[[ Records supplied, beginning ]]

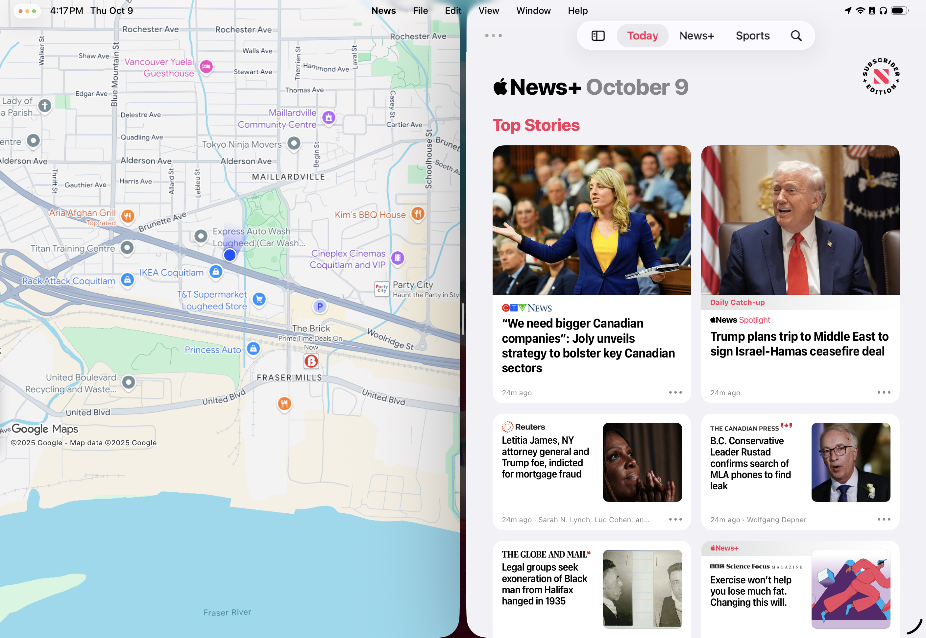
Task: Click the Top Stories heading
Action: click(536, 125)
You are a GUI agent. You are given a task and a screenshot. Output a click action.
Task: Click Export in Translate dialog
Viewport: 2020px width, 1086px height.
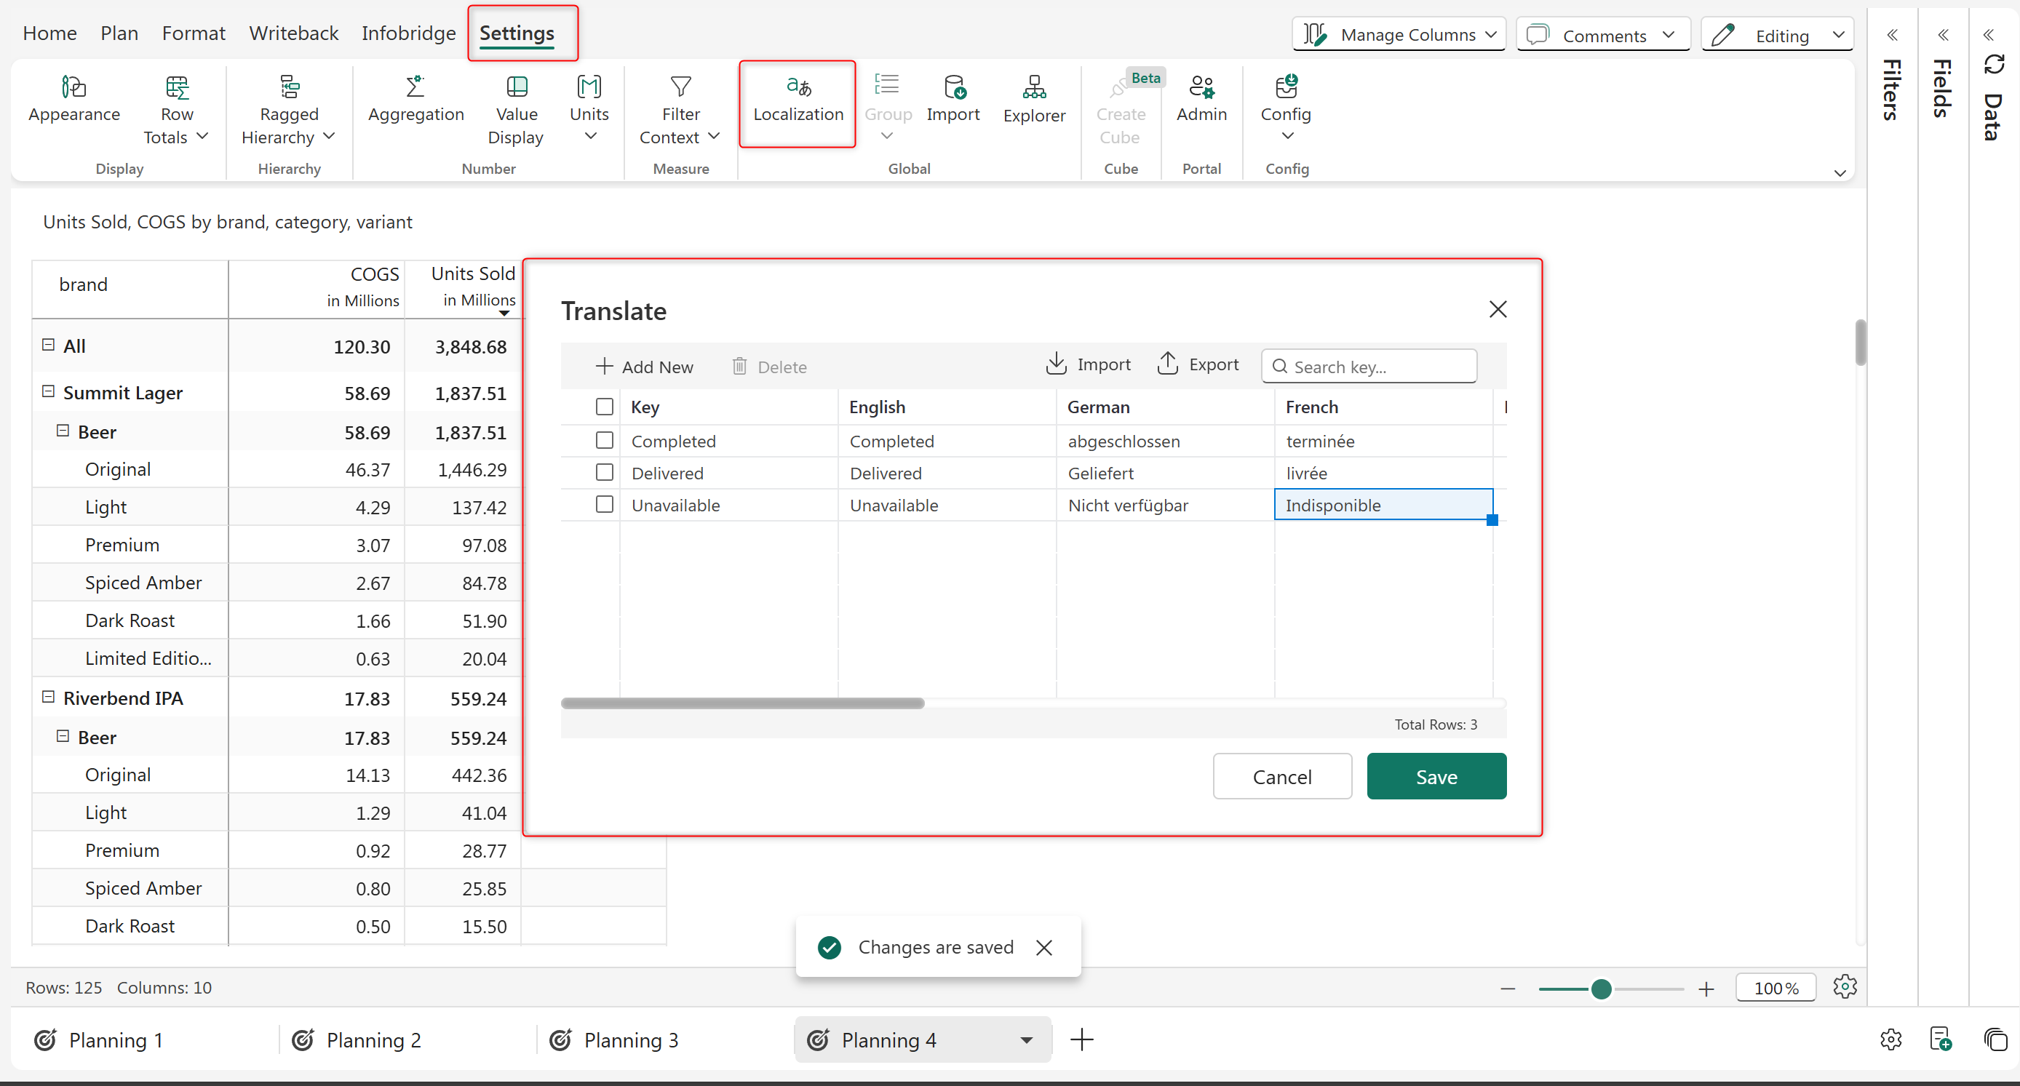[1198, 365]
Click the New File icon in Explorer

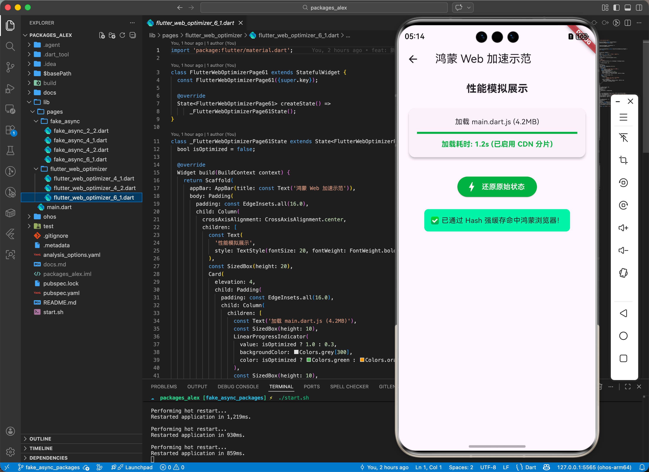pos(102,35)
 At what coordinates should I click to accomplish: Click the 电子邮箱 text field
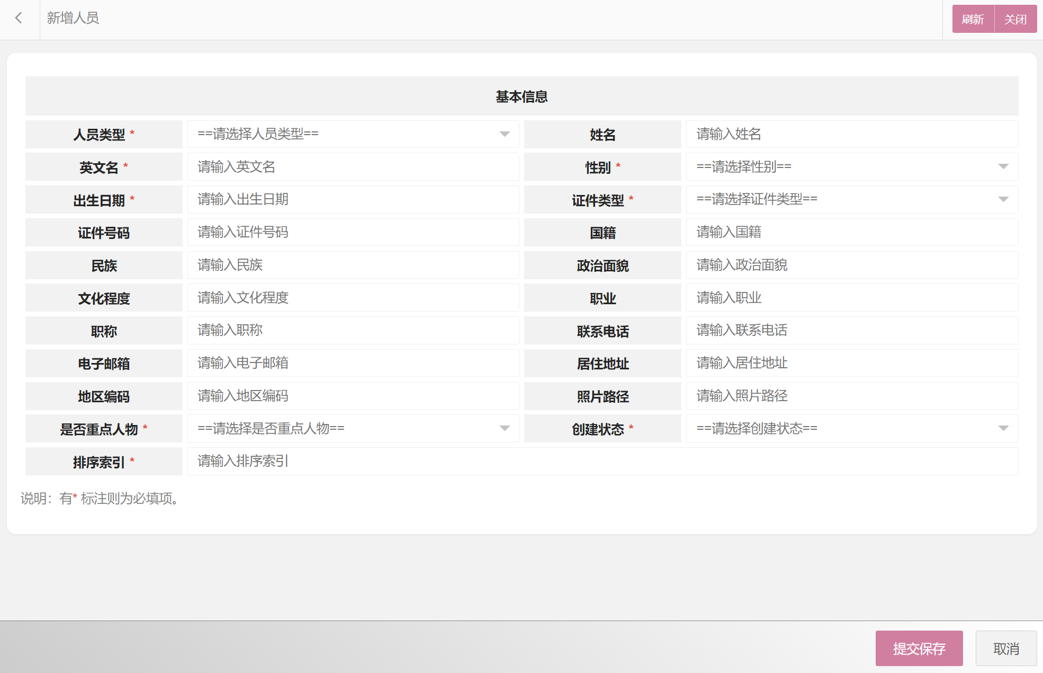tap(353, 363)

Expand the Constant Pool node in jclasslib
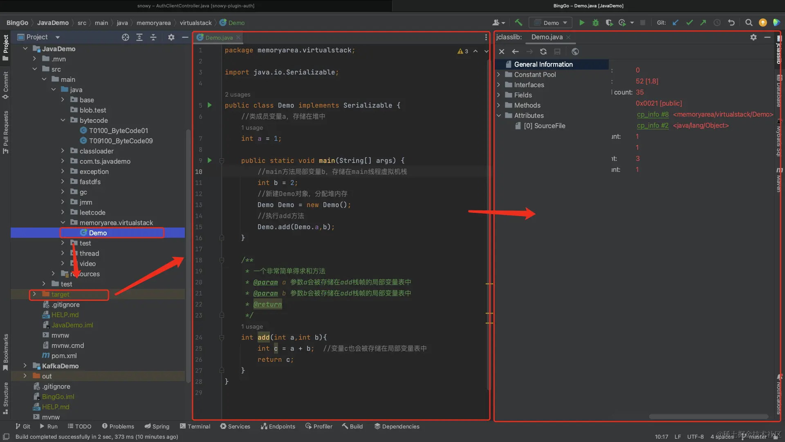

[[ Records supplied, end ]]

> _Task description_: Could you repeat exactly the lines from the one containing "Task: Click Export in Translate dialog" to the last line of the records, both included, and leave out every picture?

> _Output_:
Task: Click Export in Translate dialog
Viewport: 2020px width, 1086px height.
[1198, 365]
Click the New File icon in Explorer

pos(102,35)
 At what coordinates should I click to accomplish: Click the 电子邮箱 text field
tap(353, 363)

Expand the Constant Pool node in jclasslib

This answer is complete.